- Required task: Substitute "check box" for each "checkbox" in the rows below, and give all the rows again with nothing else changed.

>>>>>

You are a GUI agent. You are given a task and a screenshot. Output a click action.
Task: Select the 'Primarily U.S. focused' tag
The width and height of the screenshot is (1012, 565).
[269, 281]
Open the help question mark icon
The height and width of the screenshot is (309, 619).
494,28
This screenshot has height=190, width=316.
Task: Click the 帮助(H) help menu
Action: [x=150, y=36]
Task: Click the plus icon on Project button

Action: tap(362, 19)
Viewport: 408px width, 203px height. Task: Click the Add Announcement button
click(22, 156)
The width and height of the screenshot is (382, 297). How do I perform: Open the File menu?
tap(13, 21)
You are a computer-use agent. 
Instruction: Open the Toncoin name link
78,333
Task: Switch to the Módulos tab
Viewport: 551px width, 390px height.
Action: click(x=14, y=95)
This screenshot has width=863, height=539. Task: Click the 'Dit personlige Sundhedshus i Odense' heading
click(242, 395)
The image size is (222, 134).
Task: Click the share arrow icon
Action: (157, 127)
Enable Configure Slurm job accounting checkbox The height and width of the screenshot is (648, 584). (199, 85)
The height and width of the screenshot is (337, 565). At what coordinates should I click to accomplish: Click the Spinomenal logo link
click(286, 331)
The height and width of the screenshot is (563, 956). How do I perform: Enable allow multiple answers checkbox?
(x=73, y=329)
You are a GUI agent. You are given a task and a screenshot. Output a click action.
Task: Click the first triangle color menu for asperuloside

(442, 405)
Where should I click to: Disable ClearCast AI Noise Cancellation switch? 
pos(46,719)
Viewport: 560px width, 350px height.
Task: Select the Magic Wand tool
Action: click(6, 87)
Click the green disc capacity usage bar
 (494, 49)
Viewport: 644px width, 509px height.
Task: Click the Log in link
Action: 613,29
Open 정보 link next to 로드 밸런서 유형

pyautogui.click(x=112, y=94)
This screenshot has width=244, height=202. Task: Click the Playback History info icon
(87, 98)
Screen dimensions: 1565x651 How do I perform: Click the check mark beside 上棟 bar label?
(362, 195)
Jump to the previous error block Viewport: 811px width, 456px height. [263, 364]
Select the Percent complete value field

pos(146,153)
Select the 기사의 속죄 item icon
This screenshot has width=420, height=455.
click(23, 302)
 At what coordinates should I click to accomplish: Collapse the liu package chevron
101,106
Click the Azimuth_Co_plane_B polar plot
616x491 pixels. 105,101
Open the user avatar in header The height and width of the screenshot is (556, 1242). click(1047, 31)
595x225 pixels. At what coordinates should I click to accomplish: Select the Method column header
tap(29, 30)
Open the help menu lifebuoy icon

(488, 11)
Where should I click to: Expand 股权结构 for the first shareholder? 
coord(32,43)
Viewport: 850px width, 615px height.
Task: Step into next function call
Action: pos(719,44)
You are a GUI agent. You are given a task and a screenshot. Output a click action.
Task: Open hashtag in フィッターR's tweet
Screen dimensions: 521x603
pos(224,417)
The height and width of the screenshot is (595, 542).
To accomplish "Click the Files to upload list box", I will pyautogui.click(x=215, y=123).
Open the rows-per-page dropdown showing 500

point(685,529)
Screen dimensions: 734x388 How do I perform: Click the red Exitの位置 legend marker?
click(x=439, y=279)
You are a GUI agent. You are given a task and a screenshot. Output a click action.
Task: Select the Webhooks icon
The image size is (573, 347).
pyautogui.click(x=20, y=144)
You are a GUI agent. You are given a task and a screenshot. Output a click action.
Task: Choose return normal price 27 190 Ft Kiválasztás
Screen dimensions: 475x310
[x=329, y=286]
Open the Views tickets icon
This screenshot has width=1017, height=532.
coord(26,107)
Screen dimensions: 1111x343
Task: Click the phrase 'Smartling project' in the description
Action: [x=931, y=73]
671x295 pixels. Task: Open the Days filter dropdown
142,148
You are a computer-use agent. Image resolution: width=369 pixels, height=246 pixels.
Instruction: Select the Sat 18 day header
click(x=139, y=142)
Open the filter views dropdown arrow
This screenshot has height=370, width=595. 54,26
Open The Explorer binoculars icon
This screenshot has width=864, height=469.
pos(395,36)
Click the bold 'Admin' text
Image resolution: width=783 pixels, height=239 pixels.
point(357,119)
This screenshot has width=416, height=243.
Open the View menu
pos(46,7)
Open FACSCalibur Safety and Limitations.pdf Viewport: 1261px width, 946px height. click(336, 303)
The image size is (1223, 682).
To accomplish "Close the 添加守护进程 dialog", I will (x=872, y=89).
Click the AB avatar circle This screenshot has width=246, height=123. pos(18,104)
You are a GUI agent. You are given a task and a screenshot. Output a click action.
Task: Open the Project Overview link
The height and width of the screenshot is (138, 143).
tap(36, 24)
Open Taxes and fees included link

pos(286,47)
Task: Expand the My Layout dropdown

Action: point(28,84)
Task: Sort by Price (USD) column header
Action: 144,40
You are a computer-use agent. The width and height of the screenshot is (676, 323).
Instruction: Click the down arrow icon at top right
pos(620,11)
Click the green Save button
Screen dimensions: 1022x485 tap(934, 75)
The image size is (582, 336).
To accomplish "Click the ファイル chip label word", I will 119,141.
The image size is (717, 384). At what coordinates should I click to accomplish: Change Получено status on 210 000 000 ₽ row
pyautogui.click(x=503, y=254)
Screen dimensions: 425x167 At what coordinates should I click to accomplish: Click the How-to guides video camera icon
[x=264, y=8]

<<<<<

- Finished task:
You are a GUI agent. You are given a task and a screenshot. Output a click action.
Task: Select the 'Primarily U.S. focused' tag
The width and height of the screenshot is (1012, 565).
[269, 281]
Open the help question mark icon
The height and width of the screenshot is (309, 619).
494,28
This screenshot has height=190, width=316.
Task: Click the 帮助(H) help menu
Action: [x=150, y=36]
Task: Click the plus icon on Project button

Action: tap(362, 19)
Viewport: 408px width, 203px height. Task: Click the Add Announcement button
click(22, 156)
The width and height of the screenshot is (382, 297). How do I perform: Open the File menu?
tap(13, 21)
You are a computer-use agent. 
Instruction: Open the Toncoin name link
78,333
Task: Switch to the Módulos tab
Viewport: 551px width, 390px height.
Action: click(x=14, y=95)
This screenshot has width=863, height=539. Task: Click the 'Dit personlige Sundhedshus i Odense' heading
click(242, 395)
The image size is (222, 134).
Task: Click the share arrow icon
Action: (157, 127)
Enable Configure Slurm job accounting check box The height and width of the screenshot is (648, 584). (199, 85)
The height and width of the screenshot is (337, 565). At what coordinates should I click to accomplish: Click the Spinomenal logo link
click(286, 331)
The height and width of the screenshot is (563, 956). How do I perform: Enable allow multiple answers check box?
(x=73, y=329)
You are a GUI agent. You are given a task and a screenshot. Output a click action.
Task: Click the first triangle color menu for asperuloside

(442, 405)
Where should I click to: Disable ClearCast AI Noise Cancellation switch? 
pos(46,719)
Viewport: 560px width, 350px height.
Task: Select the Magic Wand tool
Action: click(6, 87)
Click the green disc capacity usage bar
 (494, 49)
Viewport: 644px width, 509px height.
Task: Click the Log in link
Action: 613,29
Open 정보 link next to 로드 밸런서 유형

pyautogui.click(x=112, y=94)
This screenshot has width=244, height=202. Task: Click the Playback History info icon
(87, 98)
Screen dimensions: 1565x651 How do I perform: Click the check mark beside 上棟 bar label?
(362, 195)
Jump to the previous error block Viewport: 811px width, 456px height. [263, 364]
Select the Percent complete value field

pos(146,153)
Select the 기사의 속죄 item icon
This screenshot has width=420, height=455.
click(23, 302)
 At what coordinates should I click to accomplish: Collapse the liu package chevron
101,106
Click the Azimuth_Co_plane_B polar plot
616x491 pixels. 105,101
Open the user avatar in header The height and width of the screenshot is (556, 1242). click(1047, 31)
595x225 pixels. At what coordinates should I click to accomplish: Select the Method column header
tap(29, 30)
Open the help menu lifebuoy icon

(488, 11)
Where should I click to: Expand 股权结构 for the first shareholder? 
coord(32,43)
Viewport: 850px width, 615px height.
Task: Step into next function call
Action: pos(719,44)
You are a GUI agent. You are given a task and a screenshot. Output a click action.
Task: Open hashtag in フィッターR's tweet
Screen dimensions: 521x603
pos(224,417)
The height and width of the screenshot is (595, 542).
To accomplish "Click the Files to upload list box", I will pyautogui.click(x=215, y=123).
Open the rows-per-page dropdown showing 500

point(685,529)
Screen dimensions: 734x388 How do I perform: Click the red Exitの位置 legend marker?
click(x=439, y=279)
You are a GUI agent. You are given a task and a screenshot. Output a click action.
Task: Select the Webhooks icon
The image size is (573, 347).
pyautogui.click(x=20, y=144)
You are a GUI agent. You are given a task and a screenshot. Output a click action.
Task: Choose return normal price 27 190 Ft Kiválasztás
Screen dimensions: 475x310
[x=329, y=286]
Open the Views tickets icon
This screenshot has width=1017, height=532.
coord(26,107)
Screen dimensions: 1111x343
Task: Click the phrase 'Smartling project' in the description
Action: [x=931, y=73]
671x295 pixels. Task: Open the Days filter dropdown
142,148
You are a computer-use agent. Image resolution: width=369 pixels, height=246 pixels.
Instruction: Select the Sat 18 day header
click(x=139, y=142)
Open the filter views dropdown arrow
This screenshot has height=370, width=595. 54,26
Open The Explorer binoculars icon
This screenshot has width=864, height=469.
pos(395,36)
Click the bold 'Admin' text
Image resolution: width=783 pixels, height=239 pixels.
point(357,119)
This screenshot has width=416, height=243.
Open the View menu
pos(46,7)
Open FACSCalibur Safety and Limitations.pdf Viewport: 1261px width, 946px height. click(336, 303)
The image size is (1223, 682).
To accomplish "Close the 添加守护进程 dialog", I will (x=872, y=89).
Click the AB avatar circle This screenshot has width=246, height=123. pos(18,104)
You are a GUI agent. You are given a task and a screenshot. Output a click action.
Task: Open the Project Overview link
The height and width of the screenshot is (138, 143).
tap(36, 24)
Open Taxes and fees included link

pos(286,47)
Task: Expand the My Layout dropdown

Action: point(28,84)
Task: Sort by Price (USD) column header
Action: 144,40
You are a computer-use agent. The width and height of the screenshot is (676, 323).
Instruction: Click the down arrow icon at top right
pos(620,11)
Click the green Save button
Screen dimensions: 1022x485 tap(934, 75)
The image size is (582, 336).
To accomplish "Click the ファイル chip label word", I will 119,141.
The image size is (717, 384). At what coordinates should I click to accomplish: Change Получено status on 210 000 000 ₽ row
pyautogui.click(x=503, y=254)
Screen dimensions: 425x167 At what coordinates should I click to accomplish: Click the How-to guides video camera icon
[x=264, y=8]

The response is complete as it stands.